La traction axiale, réalisée parfois avec trop de brutalité et sans comprendre que celle au niveau de la tête et du cou était bien inférieure à celle au niveau des pieds, a posé également des problèmes. On parla alors de « rigidification » de l’axe, toujours afin de protéger le rachis. La photo de l’article, prise à Nainville en 1972 (publiée en page de couverture du tome II) permet de revoir, autour de Marcel ARNAUD, ses « principaux » disciples : les professeurs ou docteurs en médecine, de gauche à droite : SERRE, PRIM, JOLIS et DUFRAISSE.

Et, hasard de nos recherches sur Internet, nous sommes tombés sur un hommage rendu au Professeur Louis SERRE par son ami le docteur Jean-Claude DESLANDES, paru dans le numéro 11 de « MED EMERGENCY ». Nous l’avons remercié (mail du 26.7.2012). Nous l’ajoutons à nos documents ici publiés, pour rappeler l’œuvre immense de Louis SERRE, ami de Marcel ARNAUD.

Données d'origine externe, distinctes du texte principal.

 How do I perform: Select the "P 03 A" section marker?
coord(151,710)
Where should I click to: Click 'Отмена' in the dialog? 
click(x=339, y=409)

Dans ses archives : son œuvre

Le CAPSU dispose des archives du Professeur Marcel ARNAUD qui lui ont été confiées par le docteur François NEUVEUX. Il en avait eu la garde après sa disparition. C’est son œuvre qu’on y trouve et comme promis à Marcel ARNAUD lui-même et son accord qu’il nous avait confirmé, nous publions ces documents exceptionnels.

Dans un document daté de 1968 (donc avant la publication du « Précis »), il reprend (en utilisant ses textes repris (par la revue « La Route » du Secours Routier Français et ses publications complémentaires) ses « 4 temps » pour les « Prompts-secours » routiers qu’il nous a si intelligemment enseignés. On y retrouve sa signature et sur les trois tableaux ses corrections tant il savait, souvent, compléter ses propres écrits par des corrections pour les rendre encore plus compréhensifs, plus clairs, à tous.

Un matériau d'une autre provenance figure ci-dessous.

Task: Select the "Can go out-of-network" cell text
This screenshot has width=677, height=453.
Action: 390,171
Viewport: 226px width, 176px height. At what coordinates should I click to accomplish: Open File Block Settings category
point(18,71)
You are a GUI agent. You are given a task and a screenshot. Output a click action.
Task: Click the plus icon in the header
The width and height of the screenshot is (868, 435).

Toujours dans ses archives, ce rappel (« Schéma – Flash »), numéroté pour décomposer chaque phase, de I à III (daté de septembre 1974). On y retrouve les éléments fondamentaux de son enseignement de secourisme routier avec, pour « l’abordage » les « gestes de survie (survie étant souligné) avec son PAS – ABC qui sera repris par beaucoup sans qu’il soit précisé qu’il en était l’auteur !

Nous ne pouvions achever cet hommage à notre Maître sans utiliser un texte qu’avait publié, l’année de sa disparition, la revue « Le sapeur-pompier » que sa rédaction nous avait fait parvenir suite à notre demande sur son action au sein de la Fédération comme conseiller médical. Son titre est accrocheur. Il parle de « l’importance des premiers secours ». C’était une communication faite à l’Académie de Médecine en octobre 1976 !

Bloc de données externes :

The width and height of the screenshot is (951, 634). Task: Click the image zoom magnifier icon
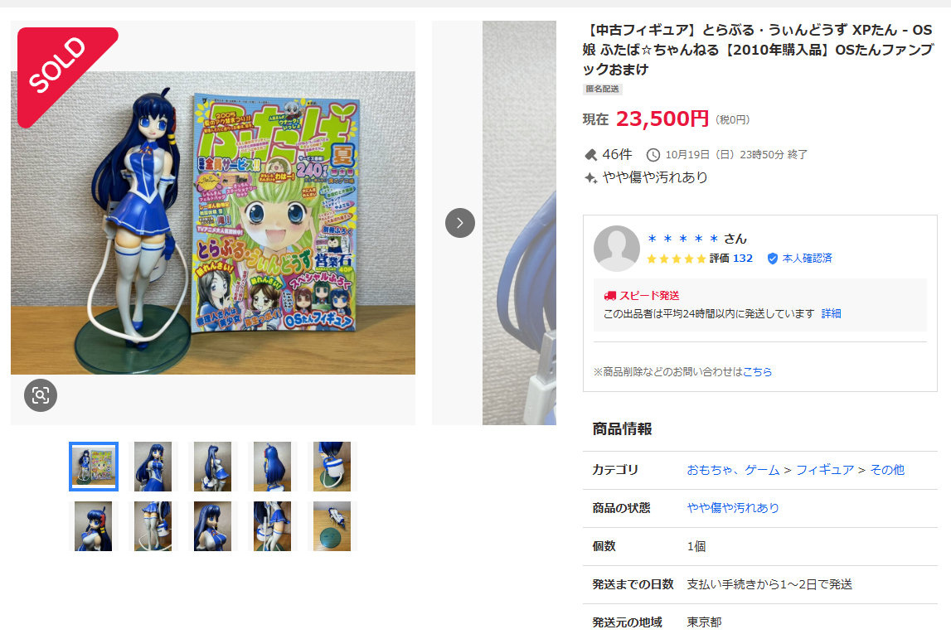41,395
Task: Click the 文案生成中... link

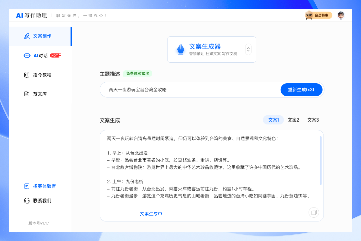Action: [x=153, y=213]
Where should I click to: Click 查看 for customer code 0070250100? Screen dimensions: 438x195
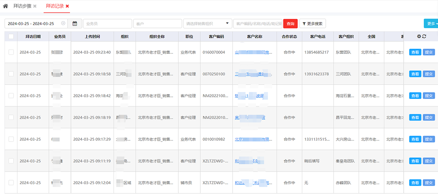click(x=415, y=74)
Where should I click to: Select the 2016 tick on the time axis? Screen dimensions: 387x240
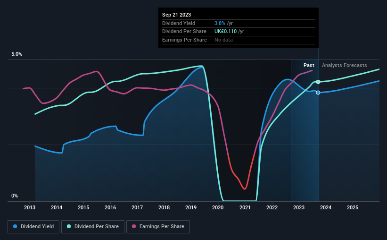click(110, 207)
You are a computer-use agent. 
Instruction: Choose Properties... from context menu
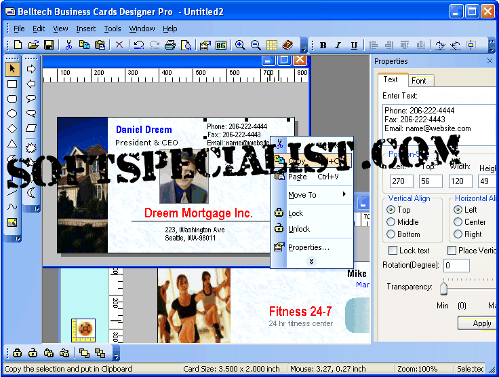click(x=308, y=247)
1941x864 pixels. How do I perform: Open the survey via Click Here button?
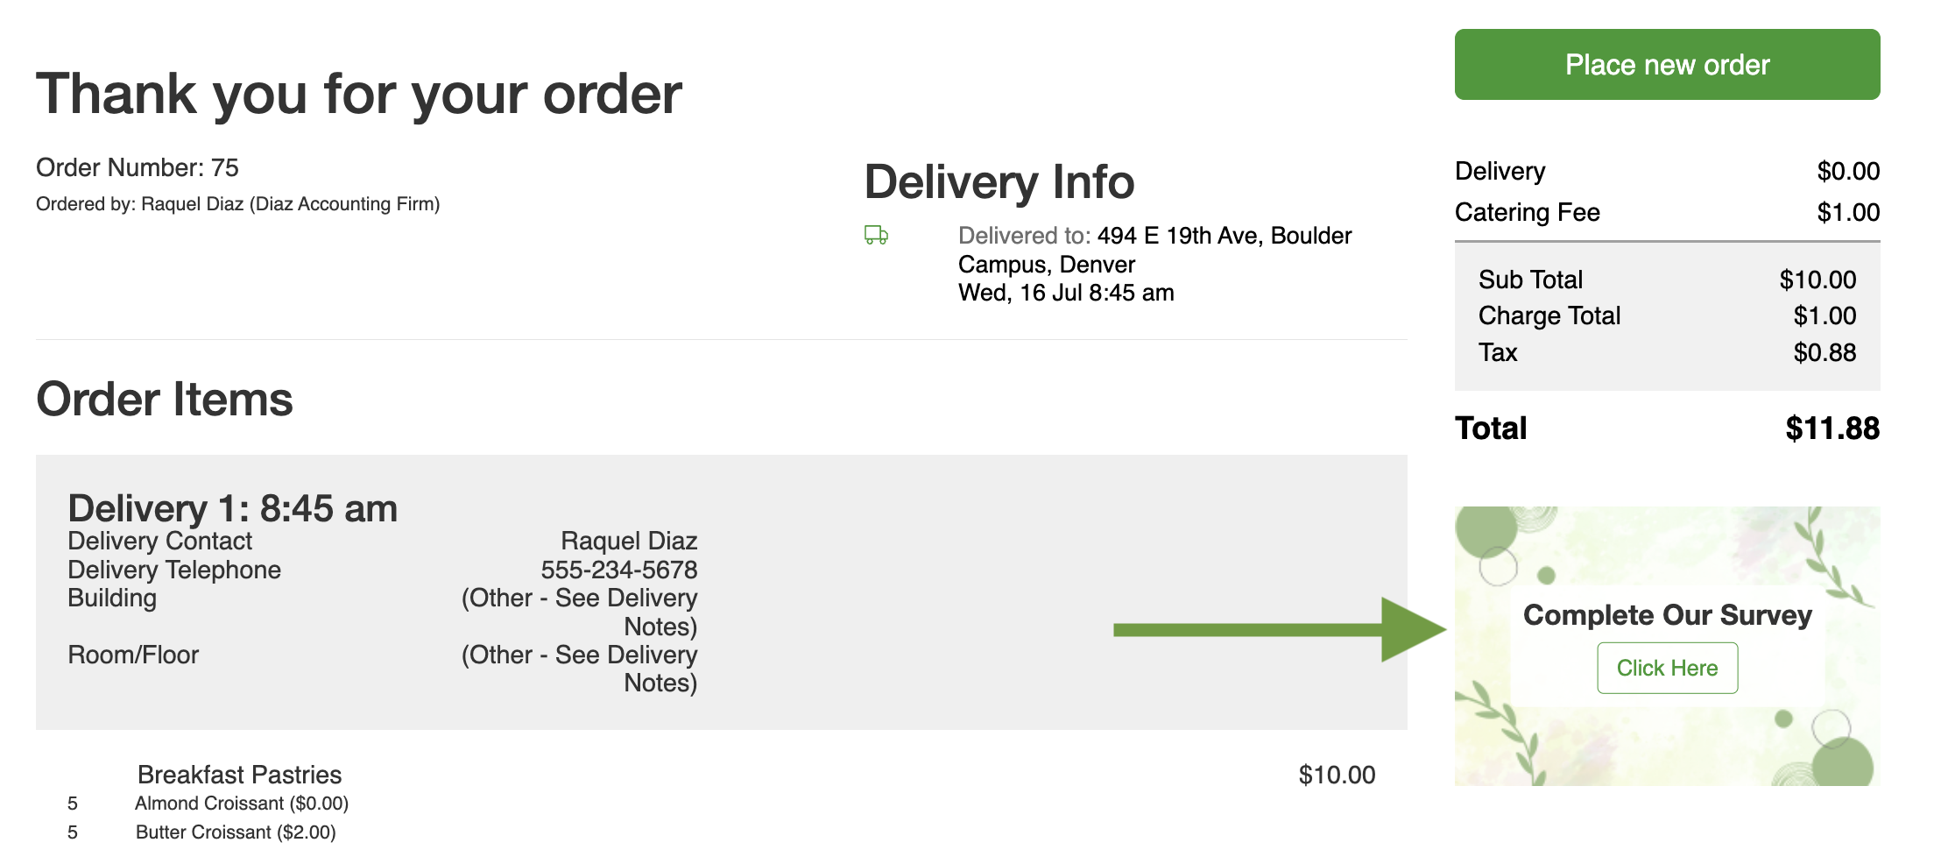point(1667,668)
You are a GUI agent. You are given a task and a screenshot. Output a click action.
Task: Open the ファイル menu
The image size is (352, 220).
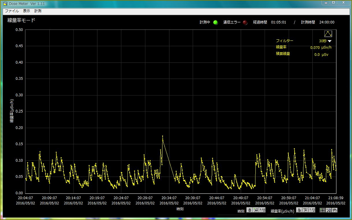point(12,11)
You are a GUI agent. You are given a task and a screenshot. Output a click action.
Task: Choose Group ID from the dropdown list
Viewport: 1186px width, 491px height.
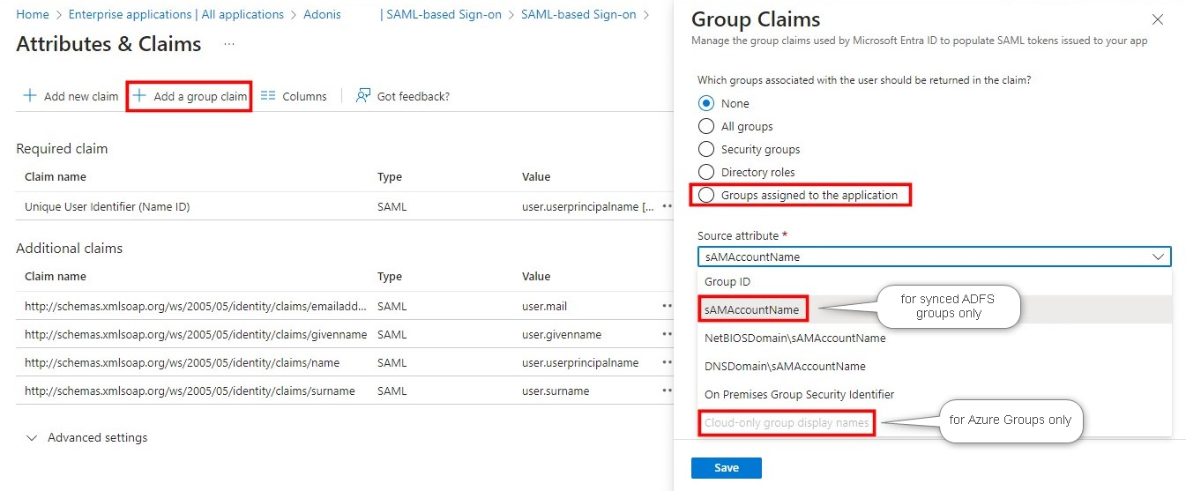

Comme à son habitude, il dresse un tableau en plusieurs phases ou étapes, s’attachant à rappeler d’abord la particularité de ces « polytraumatisés » à cause de la vitesse des chocs et l’état dans lequel on va les retrouver.

Il explique pourquoi il fallait former les secouristes à ce secourisme « spécialisé ». Il date de l’année 1963 le début de cet enseignement et reprend tous les termes, les siens, qui nous ont été ensuite familiers et que nous utilisions à notre tour. Il n’oubliait jamais le rôle primordial du « public » car le premier sur les lieux d’où, dans son « Précis » la recommandation devenue historique : « Sans être secouriste, connais au moins les gestes qui sauvent ». Page 144 du « Précis », figure 94 (rôle des témoins).

Nous reprenons les pages 68 et 69 du 6ème mémoire [3] sur les « 5 gestes qui sauvent » où nous rappelions le rôle du Professeur Marcel ARNAUD pour former le public, les témoins. Mais en cette année 2012, il y a quarante années paraissait la première édition de la brochure gratuite « 5 gestes qui sauvent » qu’il avait approuvée.

Quand on relit les consignes rappelées en fin de brochure, on voit bien qu’elles sont à destination de ce public et utilisables pour une formation de masse.

Notes

[1Se reporter aux cinq tomes sur l’œuvre de Marcel ARNAUD dont le premier (1997), dédié au Professeur Paul BOURRET, fondateur du premier SMUR à Salon de Provence en 1957, est en ligne sur le site secourisme.net - Voir aussi Bibliothèque du CAPSU et les références bibliographiques en cours.

[2Se reporter aux cinq tomes sur Marcel ARNAUD ou aux références bibliographiques du CAPSU pour ce qui a été publié également, en complément, dans les bulletins du CAPSU ou les mémoires sur les « 5 gestes qui sauvent ».

[3Le 6ème mémoire est intégralement en ligne sur le site secourisme.net – A ce jour : 16 dossiers (mémoires) publiés.